R/matchit2full.R
In MatchIt: Nonparametric Preprocessing for Parametric Causal Inference

#' Optimal Full Matching
#' @name method_full
#' @aliases method_full
#' @usage NULL
#'
#' @description
#' In [matchit()], setting `method = "full"` performs optimal full
#' matching, which is a form of subclassification wherein all units, both
#' treatment and control (i.e., the "full" sample), are assigned to a subclass
#' and receive at least one match. The matching is optimal in the sense that
#' that sum of the absolute distances between the treated and control units in
#' each subclass is as small as possible. The method relies on and is a wrapper
#' for \pkgfun{optmatch}{fullmatch}.
#'
#' Advantages of optimal full matching include that the matching order is not
#' required to be specified, units do not need to be discarded, and it is less
#' likely that extreme within-subclass distances will be large, unlike with
#' standard subclassification. The primary output of full matching is a set of
#' matching weights that can be applied to the matched sample; in this way,
#' full matching can be seen as a robust alternative to propensity score
#' weighting, robust in the sense that the propensity score model does not need
#' to be correct to estimate the treatment effect without bias. Note: with large samples, the optimization may fail or run very slowly; one can try using [`method = "quick"`][method_quick] instead, which also performs full matching but can be much faster.
#'
#' This page details the allowable arguments with `method = "full"`.

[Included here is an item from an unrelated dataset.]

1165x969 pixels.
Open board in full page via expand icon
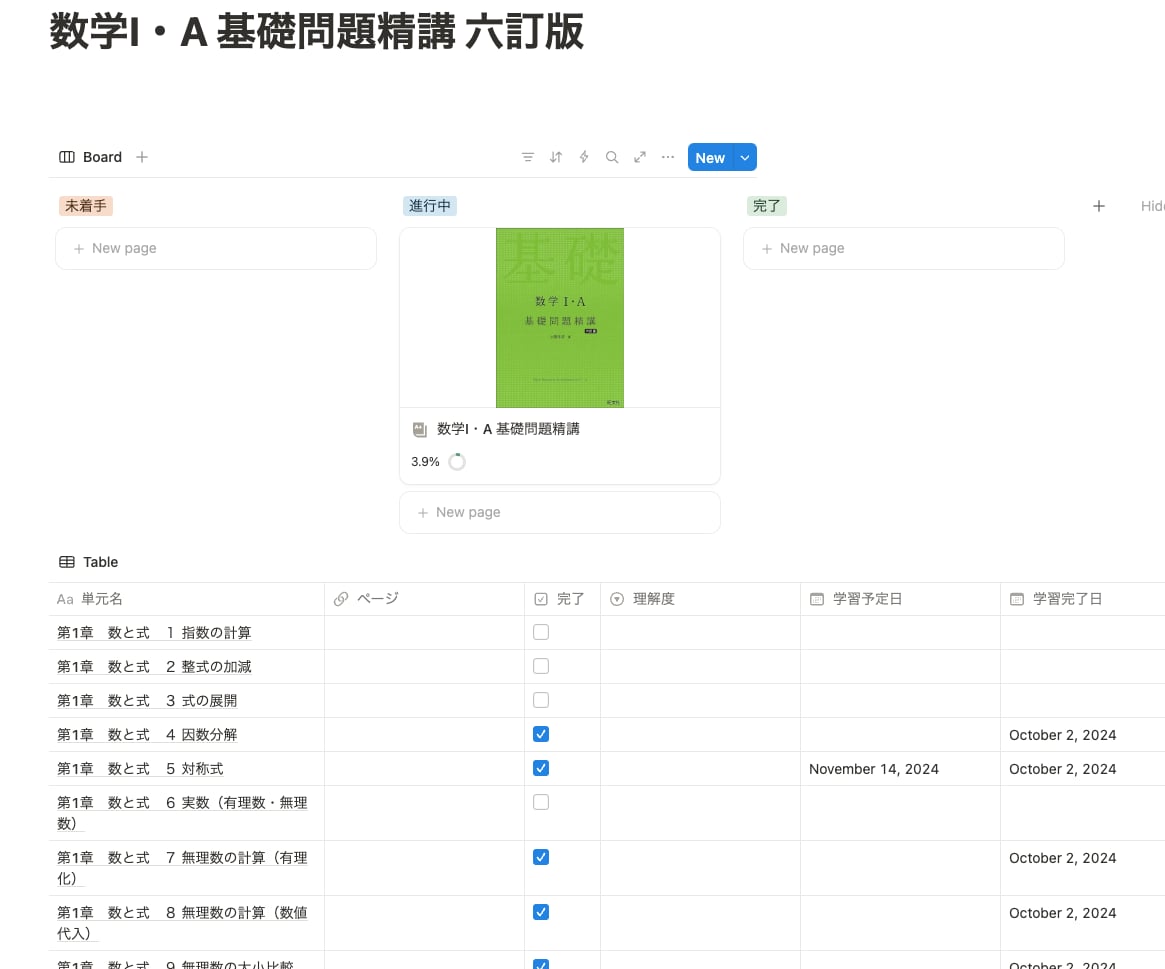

#' See [matchit()] for an explanation of what each argument means in a general
#' context and how it can be specified.
#'
#' Below is how `matchit()` is used for optimal full matching:
#' \preformatted{
#' matchit(formula,
#'         data = NULL,
#'         method = "full",
#'         distance = "glm",
#'         link = "logit",
#'         distance.options = list(),
#'         estimand = "ATT",
#'         exact = NULL,
#'         mahvars = NULL,
#'         anitexact = NULL,
#'         discard = "none",
#'         reestimate = FALSE,
#'         s.weights = NULL,
#'         caliper = NULL,
#'         std.caliper = TRUE,
#'         verbose = FALSE,
#'         ...)
#' }
#'
#' @param formula a two-sided [formula] object containing the treatment and
#' covariates to be used in creating the distance measure used in the matching.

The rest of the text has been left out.